Our fully remote team includes nearly 200 professionals worldwide, with backgrounds at Amazon, Microsoft, Google, and top universities such as Stanford. We bring together frontend and backend engineers, AI researchers, and others passionate about accessible technology.
Role Overview
The Software Engineer - Data Infrastructure & Acquisition will join Speechify’s AI team, focusing on the Data division. This role centers on building and maintaining large-scale data collection systems that support model training.
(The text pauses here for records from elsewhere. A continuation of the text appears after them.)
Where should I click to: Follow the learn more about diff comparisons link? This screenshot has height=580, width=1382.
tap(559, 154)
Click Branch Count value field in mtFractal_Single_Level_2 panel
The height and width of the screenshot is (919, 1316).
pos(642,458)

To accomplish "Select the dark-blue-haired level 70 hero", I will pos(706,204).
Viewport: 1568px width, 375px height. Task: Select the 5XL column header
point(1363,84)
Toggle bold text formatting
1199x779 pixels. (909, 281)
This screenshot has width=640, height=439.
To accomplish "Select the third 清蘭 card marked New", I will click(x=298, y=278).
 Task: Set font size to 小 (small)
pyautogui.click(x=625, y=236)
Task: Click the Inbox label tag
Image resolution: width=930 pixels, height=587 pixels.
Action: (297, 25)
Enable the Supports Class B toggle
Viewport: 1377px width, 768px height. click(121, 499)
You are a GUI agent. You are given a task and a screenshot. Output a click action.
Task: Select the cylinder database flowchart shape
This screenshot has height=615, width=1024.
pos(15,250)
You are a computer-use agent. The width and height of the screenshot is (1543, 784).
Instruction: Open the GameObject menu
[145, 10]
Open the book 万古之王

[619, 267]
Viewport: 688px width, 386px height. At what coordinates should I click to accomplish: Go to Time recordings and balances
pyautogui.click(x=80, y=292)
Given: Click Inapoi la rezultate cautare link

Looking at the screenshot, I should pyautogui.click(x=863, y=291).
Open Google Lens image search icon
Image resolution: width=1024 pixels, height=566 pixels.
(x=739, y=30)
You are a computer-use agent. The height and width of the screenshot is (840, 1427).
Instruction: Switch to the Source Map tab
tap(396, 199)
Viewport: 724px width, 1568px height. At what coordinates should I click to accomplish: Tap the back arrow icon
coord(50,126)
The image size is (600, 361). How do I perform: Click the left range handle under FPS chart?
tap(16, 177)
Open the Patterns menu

The work blends infrastructure, engineering, and research to deliver high-quality datasets at petabyte scale while controlling costs.
What You Will Do
- Identify and source new audio data, integrating it into Speechify’s ingestion pipeline.
- Manage and improve cloud infrastructure for the data ingestion pipeline, currently on Google Cloud Platform and managed with Terraform.
- Partner with scientists to optimize for cost, throughput, and data quality, supporting next-generation model development.
- Work with the AI team and company leadership to shape the dataset roadmap for upcoming consumer and enterprise products.
Location
This position is based in San Diego, CA, USA. The team operates fully remotely.